■ BRIEF ■
Transcribe the records below word for word, beginning with the first line and stopping after the line that contains "Given: Hide 图层 1 with the eye icon"; pictures are not part of the copy.

---------- DATASET ENTRIES ----------

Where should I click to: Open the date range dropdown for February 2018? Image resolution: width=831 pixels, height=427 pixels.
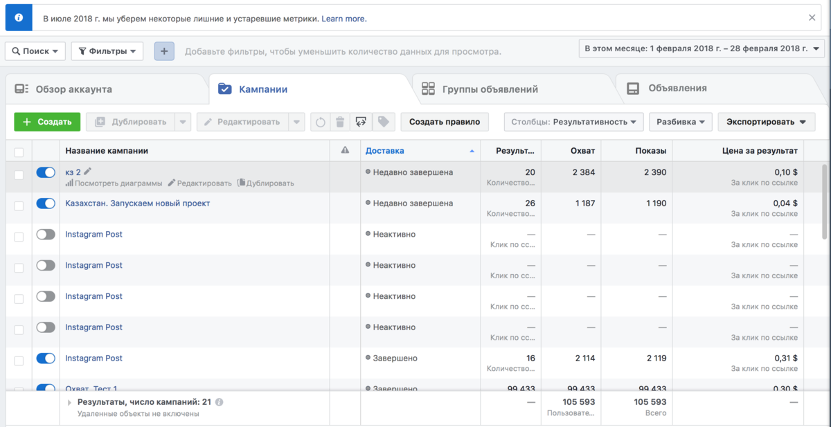click(702, 48)
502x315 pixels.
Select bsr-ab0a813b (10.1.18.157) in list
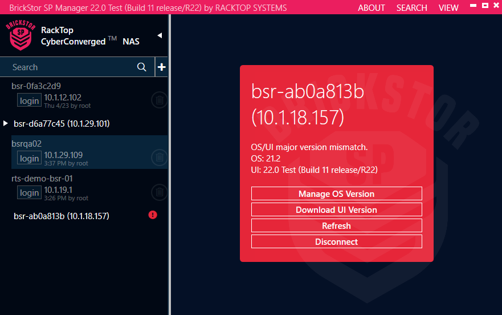click(62, 216)
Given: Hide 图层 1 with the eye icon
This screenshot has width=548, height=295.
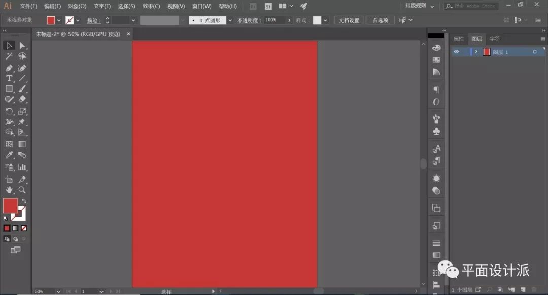Looking at the screenshot, I should 456,52.
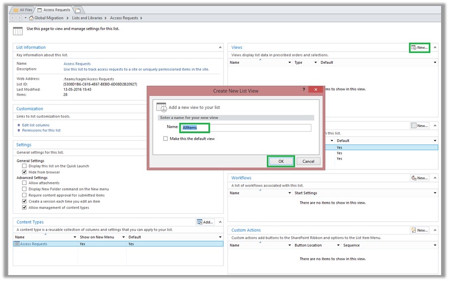Viewport: 449px width, 281px height.
Task: Click the forward navigation arrow icon
Action: (19, 18)
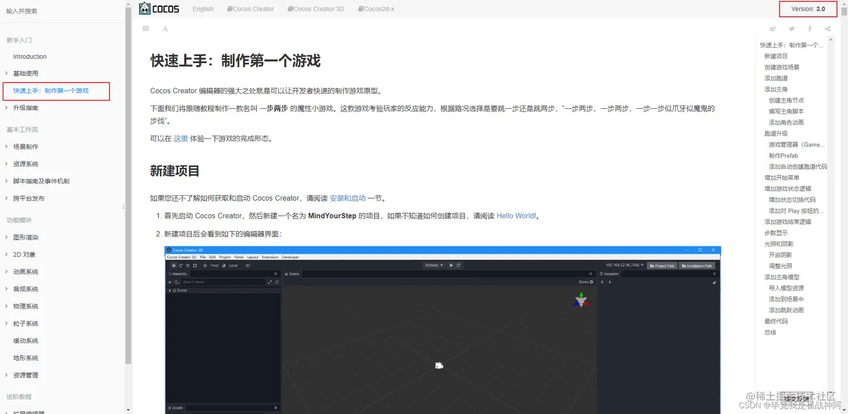Click the generic share icon
848x414 pixels.
tap(827, 29)
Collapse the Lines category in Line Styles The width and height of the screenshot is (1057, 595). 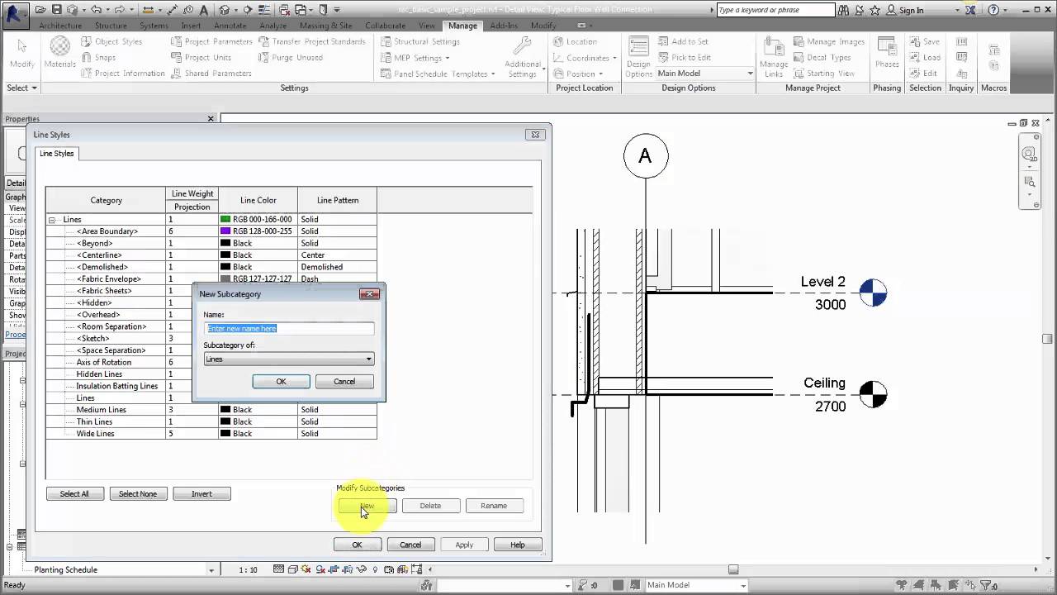click(52, 219)
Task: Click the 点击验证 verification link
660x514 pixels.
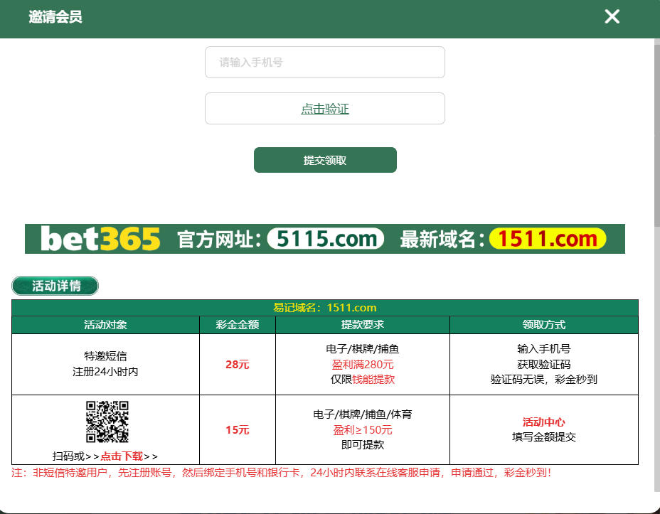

----------

■ OUTPUT OF THE TASK ■
Where should I click to: Open the date range dropdown for February 2018? Image resolution: width=831 pixels, height=427 pixels.
click(702, 48)
502x315 pixels.
Select bsr-ab0a813b (10.1.18.157) in list
click(62, 216)
Given: Hide 图层 1 with the eye icon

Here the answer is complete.